What you should copy is the line containing "Image resolution: width=890" and all lines after it in the entries below, exactly and without anything added.

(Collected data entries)

BEGIN

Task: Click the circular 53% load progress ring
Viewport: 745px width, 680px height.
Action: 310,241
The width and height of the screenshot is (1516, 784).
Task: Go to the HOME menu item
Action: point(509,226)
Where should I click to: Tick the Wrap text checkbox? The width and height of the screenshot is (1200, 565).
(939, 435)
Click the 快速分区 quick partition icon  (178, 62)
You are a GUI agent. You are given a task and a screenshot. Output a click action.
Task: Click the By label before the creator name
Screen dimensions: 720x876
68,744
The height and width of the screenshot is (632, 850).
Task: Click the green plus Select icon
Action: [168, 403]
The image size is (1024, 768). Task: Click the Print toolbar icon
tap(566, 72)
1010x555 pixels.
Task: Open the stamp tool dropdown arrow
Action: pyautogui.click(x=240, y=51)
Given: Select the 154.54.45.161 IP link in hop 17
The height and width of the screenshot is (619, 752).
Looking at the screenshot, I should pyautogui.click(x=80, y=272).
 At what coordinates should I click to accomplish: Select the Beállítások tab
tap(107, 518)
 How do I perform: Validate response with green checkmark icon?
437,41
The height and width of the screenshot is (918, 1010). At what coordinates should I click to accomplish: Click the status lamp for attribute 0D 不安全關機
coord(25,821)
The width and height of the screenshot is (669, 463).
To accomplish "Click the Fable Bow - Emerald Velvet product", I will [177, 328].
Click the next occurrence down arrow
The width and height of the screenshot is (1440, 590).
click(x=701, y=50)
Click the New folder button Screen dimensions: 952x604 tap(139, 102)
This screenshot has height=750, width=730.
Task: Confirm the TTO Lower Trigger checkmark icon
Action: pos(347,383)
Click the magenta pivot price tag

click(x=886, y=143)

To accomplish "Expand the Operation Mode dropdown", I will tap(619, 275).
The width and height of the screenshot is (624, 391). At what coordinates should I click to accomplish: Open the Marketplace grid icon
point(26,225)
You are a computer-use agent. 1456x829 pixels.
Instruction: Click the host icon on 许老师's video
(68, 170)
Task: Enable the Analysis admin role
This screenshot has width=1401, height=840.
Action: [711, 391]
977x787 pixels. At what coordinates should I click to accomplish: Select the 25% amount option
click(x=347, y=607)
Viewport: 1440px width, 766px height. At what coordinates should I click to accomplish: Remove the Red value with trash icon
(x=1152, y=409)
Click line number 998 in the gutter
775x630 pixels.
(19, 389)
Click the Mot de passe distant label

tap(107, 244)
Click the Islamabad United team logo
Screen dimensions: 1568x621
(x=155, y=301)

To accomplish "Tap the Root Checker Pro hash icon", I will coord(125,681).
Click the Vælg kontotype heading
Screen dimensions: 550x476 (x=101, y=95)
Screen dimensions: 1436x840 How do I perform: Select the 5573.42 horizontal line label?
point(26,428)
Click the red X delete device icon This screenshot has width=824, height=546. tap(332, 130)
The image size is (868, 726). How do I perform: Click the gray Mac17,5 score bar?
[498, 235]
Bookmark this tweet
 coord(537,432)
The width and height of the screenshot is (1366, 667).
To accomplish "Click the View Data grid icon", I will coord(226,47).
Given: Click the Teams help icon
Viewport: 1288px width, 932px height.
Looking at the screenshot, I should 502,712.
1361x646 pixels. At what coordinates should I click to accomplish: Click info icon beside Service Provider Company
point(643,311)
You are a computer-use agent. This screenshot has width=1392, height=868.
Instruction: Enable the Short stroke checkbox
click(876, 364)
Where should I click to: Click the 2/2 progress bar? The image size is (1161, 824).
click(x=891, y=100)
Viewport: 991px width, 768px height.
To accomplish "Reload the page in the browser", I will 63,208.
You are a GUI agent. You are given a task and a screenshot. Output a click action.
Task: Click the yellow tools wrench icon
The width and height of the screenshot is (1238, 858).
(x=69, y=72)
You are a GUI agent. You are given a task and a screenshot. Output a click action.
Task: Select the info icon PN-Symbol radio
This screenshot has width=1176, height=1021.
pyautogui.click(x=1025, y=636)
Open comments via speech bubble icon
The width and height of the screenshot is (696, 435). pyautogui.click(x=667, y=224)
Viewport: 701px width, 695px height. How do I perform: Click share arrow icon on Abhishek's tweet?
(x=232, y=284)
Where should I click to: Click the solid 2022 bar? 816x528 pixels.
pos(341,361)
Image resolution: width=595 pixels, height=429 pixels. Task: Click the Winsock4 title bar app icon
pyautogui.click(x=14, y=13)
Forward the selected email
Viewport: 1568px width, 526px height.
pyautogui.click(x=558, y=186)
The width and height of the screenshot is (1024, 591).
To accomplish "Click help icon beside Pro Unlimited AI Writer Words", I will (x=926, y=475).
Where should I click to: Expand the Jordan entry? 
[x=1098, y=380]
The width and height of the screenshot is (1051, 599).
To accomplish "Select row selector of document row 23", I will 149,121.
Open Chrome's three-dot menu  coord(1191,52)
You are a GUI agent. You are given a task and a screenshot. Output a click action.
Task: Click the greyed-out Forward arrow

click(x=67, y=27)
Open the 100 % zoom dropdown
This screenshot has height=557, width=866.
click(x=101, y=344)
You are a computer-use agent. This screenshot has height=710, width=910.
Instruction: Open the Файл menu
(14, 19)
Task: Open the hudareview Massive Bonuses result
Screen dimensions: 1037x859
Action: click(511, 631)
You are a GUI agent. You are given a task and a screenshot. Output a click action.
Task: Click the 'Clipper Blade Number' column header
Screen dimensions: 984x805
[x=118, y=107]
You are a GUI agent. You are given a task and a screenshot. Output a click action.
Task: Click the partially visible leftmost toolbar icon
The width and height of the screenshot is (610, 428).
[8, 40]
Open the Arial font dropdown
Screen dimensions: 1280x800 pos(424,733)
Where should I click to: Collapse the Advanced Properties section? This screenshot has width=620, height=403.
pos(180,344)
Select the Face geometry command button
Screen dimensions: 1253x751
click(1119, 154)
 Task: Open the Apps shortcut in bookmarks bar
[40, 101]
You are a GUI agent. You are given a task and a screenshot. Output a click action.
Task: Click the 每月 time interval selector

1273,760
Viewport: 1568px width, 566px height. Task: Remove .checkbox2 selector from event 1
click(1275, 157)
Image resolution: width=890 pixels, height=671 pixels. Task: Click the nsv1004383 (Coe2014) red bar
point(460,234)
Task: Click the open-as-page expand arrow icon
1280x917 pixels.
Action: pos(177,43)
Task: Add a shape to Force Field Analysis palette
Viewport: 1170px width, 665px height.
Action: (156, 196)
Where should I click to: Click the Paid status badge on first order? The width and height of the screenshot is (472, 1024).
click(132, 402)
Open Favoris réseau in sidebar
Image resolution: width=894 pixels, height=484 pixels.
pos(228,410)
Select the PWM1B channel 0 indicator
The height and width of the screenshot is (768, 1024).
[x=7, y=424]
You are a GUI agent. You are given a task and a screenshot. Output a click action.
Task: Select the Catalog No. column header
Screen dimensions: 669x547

END

• Response to the exercise
Image resolution: width=890 pixels, height=671 pixels. Task: Click the nsv1004383 (Coe2014) red bar
point(460,234)
Task: Click the open-as-page expand arrow icon
1280x917 pixels.
Action: pos(177,43)
Task: Add a shape to Force Field Analysis palette
Viewport: 1170px width, 665px height.
Action: (156, 196)
Where should I click to: Click the Paid status badge on first order? The width and height of the screenshot is (472, 1024).
click(132, 402)
Open Favoris réseau in sidebar
Image resolution: width=894 pixels, height=484 pixels.
pos(228,410)
Select the PWM1B channel 0 indicator
The height and width of the screenshot is (768, 1024).
[x=7, y=424]
You are a GUI agent. You are given a task and a screenshot. Output a click action.
Task: Select the Catalog No. column header
Screen dimensions: 669x547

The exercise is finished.